En la escuela me bautizaron con el peor de los apodos: “cilgu”. Decían que granja era sinónimo de pocilga y que los cilgus eran sus habitantes. Así de macabro fue el proceso de deducción de quien se inventó semejante menosprecio. Recuerdo que no eran muchos los que se apuntaron a ese carro, pero a mí me sobraban todos. Uno de ellos era, a su vez, víctima del mismo ritual degradante que predominaba entre los compañeros de nuestra aula. Sus dejes aniñados y su tono de voz afilado y cándido facilitaron la selección del mote. «Párvulo más que párvulo» –le gritábamos con saña.


Un día de primavera, bien avanzada la etapa secundaria, jugábamos un partidillo de fútbol en un rincón del patio que llamábamos “el tubo”. Era un momento de diversión que aprovechábamos en los días de bonanza y que nos ayudaba a ocupar el tiempo que transcurría desde que acabábamos la comida hasta que empezaban las clases de la tarde. Ese mediodía, Santiago lideraba el juego y los goles del equipo contrario. Hacía varios meses que sus maneras, su timbre de voz, y, sobre todo, su cuerpo nos estaban avisando que había llegado el momento de abandonar el uso del sobrenombre tan pueril que algún desalmado le había encasquetado en la etapa infantil.


En un lace del partido, mi oponente hizo uso de su recién estrenada corpulencia para arrebatarme el balón. «Párvulo, eso es falta» –le grité desde el suelo mientras le daba un puñetazo en el muslo. Cogí la pelota con las dos manos y me incorporé airado con la intención de pedirle explicaciones.

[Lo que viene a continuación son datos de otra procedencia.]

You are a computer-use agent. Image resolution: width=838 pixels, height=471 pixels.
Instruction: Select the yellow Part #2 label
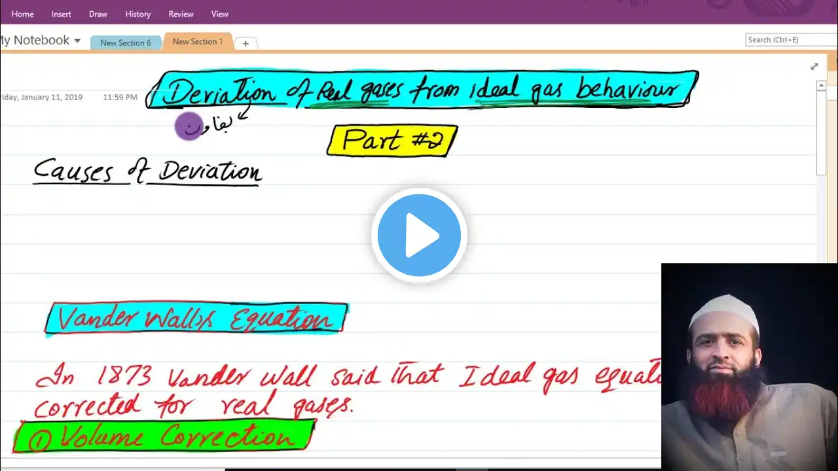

Antes de poder levantar la mirada, sentí un trompazo descomunal en la parte izquierda del rostro, como si estuviera corriendo distraido por la calle y hubiera chocado súbitamente contra una farola. El puñetazo, seco e inesperado, llevaba mucho daño y mucha rabia acumulada. Fue tan potente el impacto que perdí la nitidez en la visión. Solté el esférico y me llevé inmediatamente la mano a la cara. Me ardían las mejillas y las entrañas. Lleno de furia, giré el cuerpo para contraatacar a mi agresor.


Cuando lo vi plantado frente a mí con los puños cerrados a media altura en posición defensiva y con una sonrisa vacilona, mi sistema nervioso y mi instinto de supervivencia se aliaron para detener mis intenciones. Ahora me hervía la sangre y, aún así, fui incapaz de responder, ni corporal ni verbalmente.

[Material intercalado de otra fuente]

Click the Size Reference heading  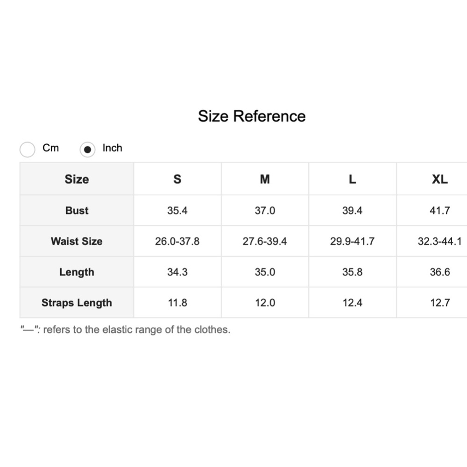pos(252,116)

Me pasé la tarde con un tremendo dolor de cabeza, ajeno a las explicaciones que nos daba la profesora de literatura. Estaba furioso y lloraba por dentro en busca de una explicación a mi parálisis. ¿Por qué? ¿Por qué? ¿Por qué?


A lo largo de mi vida he vivido situaciones similares a esta y en todas ellas he seguido el mismo patrón de conducta. Ante una agresión, amenaza, abuso o discusión, he elegido siempre el silencio, la evitación o la huída; un mecanismo adaptativo que, obviamente, nace en mi infancia y que ha condicionado la mayoría de decisiones que he tomado.